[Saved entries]

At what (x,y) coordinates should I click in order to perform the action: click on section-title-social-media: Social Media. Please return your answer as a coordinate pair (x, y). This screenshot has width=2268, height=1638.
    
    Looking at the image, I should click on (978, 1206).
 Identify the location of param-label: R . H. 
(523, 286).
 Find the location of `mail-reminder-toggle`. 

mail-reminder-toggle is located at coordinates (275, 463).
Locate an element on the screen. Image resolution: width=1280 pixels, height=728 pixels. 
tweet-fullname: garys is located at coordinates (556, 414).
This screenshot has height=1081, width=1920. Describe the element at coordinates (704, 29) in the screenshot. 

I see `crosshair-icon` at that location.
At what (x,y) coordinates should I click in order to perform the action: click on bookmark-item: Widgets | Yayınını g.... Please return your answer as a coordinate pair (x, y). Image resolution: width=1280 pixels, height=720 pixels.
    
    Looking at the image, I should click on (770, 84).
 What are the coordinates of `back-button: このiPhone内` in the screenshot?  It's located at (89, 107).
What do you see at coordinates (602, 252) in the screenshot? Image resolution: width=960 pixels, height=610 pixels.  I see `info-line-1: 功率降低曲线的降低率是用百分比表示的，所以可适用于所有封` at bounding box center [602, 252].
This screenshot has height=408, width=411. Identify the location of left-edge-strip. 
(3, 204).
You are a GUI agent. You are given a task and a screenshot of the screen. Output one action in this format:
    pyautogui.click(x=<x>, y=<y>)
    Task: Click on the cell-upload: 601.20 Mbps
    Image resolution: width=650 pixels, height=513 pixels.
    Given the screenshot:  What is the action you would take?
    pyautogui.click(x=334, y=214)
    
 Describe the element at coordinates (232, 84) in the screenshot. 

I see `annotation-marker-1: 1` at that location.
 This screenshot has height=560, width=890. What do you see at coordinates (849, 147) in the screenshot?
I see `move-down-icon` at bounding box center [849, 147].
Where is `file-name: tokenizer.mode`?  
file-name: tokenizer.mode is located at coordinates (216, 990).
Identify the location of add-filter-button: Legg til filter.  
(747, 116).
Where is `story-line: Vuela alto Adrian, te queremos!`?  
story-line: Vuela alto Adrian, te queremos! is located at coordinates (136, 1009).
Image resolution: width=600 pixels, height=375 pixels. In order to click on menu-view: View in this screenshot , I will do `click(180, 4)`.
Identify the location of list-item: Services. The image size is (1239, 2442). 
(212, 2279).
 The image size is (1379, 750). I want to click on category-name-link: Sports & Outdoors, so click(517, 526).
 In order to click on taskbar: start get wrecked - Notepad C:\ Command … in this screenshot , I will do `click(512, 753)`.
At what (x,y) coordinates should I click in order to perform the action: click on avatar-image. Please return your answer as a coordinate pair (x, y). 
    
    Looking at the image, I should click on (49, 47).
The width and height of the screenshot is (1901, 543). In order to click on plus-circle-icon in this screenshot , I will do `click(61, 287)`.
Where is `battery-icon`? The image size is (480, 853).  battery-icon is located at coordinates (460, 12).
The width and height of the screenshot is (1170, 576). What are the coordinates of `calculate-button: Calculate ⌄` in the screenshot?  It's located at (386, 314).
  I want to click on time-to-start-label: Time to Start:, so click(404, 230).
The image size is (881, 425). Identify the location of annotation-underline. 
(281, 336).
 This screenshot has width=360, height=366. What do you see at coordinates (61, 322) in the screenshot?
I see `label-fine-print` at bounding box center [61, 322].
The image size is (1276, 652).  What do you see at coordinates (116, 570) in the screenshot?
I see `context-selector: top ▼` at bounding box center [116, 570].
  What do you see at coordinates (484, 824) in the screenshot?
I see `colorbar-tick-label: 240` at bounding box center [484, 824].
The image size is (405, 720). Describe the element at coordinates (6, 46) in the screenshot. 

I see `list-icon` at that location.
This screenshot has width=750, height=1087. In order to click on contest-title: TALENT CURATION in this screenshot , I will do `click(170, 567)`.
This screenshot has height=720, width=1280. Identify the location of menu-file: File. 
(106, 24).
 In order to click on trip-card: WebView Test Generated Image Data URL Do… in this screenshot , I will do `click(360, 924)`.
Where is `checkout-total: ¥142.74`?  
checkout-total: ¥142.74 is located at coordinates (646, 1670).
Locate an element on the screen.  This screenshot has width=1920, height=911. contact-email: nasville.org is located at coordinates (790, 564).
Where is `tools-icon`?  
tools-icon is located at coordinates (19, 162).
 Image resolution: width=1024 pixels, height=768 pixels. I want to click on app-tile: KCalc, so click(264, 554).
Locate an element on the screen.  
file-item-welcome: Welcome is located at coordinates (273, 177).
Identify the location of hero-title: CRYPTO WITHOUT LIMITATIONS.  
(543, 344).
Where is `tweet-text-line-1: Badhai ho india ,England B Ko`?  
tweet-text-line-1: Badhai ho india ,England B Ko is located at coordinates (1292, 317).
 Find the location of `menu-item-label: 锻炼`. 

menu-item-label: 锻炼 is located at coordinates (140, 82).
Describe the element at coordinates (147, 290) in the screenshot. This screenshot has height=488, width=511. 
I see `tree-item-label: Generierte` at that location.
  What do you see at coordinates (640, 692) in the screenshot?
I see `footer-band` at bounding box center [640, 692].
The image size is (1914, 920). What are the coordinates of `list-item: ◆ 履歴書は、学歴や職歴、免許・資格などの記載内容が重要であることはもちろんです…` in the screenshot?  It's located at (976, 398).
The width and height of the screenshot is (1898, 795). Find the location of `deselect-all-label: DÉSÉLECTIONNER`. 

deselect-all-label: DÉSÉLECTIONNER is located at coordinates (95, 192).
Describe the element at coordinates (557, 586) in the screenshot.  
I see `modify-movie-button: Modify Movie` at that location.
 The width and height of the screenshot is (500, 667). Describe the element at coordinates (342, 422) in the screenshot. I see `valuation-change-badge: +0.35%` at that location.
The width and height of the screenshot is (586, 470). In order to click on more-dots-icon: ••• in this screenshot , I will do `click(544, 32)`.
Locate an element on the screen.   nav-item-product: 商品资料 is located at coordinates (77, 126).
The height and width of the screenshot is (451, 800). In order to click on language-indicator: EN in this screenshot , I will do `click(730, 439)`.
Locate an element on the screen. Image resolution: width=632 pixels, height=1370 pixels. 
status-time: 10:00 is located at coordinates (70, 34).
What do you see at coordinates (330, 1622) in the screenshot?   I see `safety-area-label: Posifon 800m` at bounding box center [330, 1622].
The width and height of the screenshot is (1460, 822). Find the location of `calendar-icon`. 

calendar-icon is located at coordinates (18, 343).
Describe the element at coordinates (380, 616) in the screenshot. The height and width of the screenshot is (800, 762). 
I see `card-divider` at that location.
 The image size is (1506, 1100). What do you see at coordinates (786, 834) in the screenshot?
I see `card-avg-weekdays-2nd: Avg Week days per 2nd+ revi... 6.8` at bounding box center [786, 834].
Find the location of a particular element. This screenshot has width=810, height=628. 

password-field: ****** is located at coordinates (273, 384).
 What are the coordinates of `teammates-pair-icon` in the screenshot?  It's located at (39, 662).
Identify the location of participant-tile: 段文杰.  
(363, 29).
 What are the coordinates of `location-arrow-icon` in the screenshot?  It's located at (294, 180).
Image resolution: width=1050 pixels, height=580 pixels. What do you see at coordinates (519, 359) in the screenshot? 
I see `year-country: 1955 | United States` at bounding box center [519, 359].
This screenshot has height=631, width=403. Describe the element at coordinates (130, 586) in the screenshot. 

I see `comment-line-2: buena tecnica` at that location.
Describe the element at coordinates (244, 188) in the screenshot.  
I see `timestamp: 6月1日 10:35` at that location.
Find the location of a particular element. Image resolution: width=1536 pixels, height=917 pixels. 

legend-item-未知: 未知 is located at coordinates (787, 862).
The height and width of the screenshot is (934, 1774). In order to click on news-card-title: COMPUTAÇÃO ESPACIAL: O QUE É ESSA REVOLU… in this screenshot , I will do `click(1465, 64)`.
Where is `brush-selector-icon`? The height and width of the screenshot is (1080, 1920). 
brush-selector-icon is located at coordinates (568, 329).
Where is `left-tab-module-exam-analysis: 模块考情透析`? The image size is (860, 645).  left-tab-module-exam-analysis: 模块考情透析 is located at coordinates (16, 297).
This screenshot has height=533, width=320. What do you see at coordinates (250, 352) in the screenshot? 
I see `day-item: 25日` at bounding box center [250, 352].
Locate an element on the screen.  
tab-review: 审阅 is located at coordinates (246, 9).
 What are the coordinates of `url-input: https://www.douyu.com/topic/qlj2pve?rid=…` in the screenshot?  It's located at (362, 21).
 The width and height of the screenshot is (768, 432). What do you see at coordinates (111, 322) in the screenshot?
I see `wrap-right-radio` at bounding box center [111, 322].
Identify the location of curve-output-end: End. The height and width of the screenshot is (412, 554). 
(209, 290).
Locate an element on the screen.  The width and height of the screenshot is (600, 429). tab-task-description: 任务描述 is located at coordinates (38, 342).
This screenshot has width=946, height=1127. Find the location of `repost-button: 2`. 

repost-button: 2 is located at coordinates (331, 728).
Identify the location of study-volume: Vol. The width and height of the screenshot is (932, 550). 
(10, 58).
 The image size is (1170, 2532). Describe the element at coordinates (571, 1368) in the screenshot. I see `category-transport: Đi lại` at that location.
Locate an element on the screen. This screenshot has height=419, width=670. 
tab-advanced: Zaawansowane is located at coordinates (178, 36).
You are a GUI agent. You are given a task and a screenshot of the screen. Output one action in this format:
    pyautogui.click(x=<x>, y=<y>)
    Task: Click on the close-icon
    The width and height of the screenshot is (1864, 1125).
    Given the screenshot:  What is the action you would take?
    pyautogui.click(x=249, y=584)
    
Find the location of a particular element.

= Work task =
In the listing above, locate every line that contains the word "tweet" and copy each of those lines.

= Expected output =
tweet-fullname: garys is located at coordinates (556, 414).
Where is `tweet-text-line-1: Badhai ho india ,England B Ko`?  
tweet-text-line-1: Badhai ho india ,England B Ko is located at coordinates (1292, 317).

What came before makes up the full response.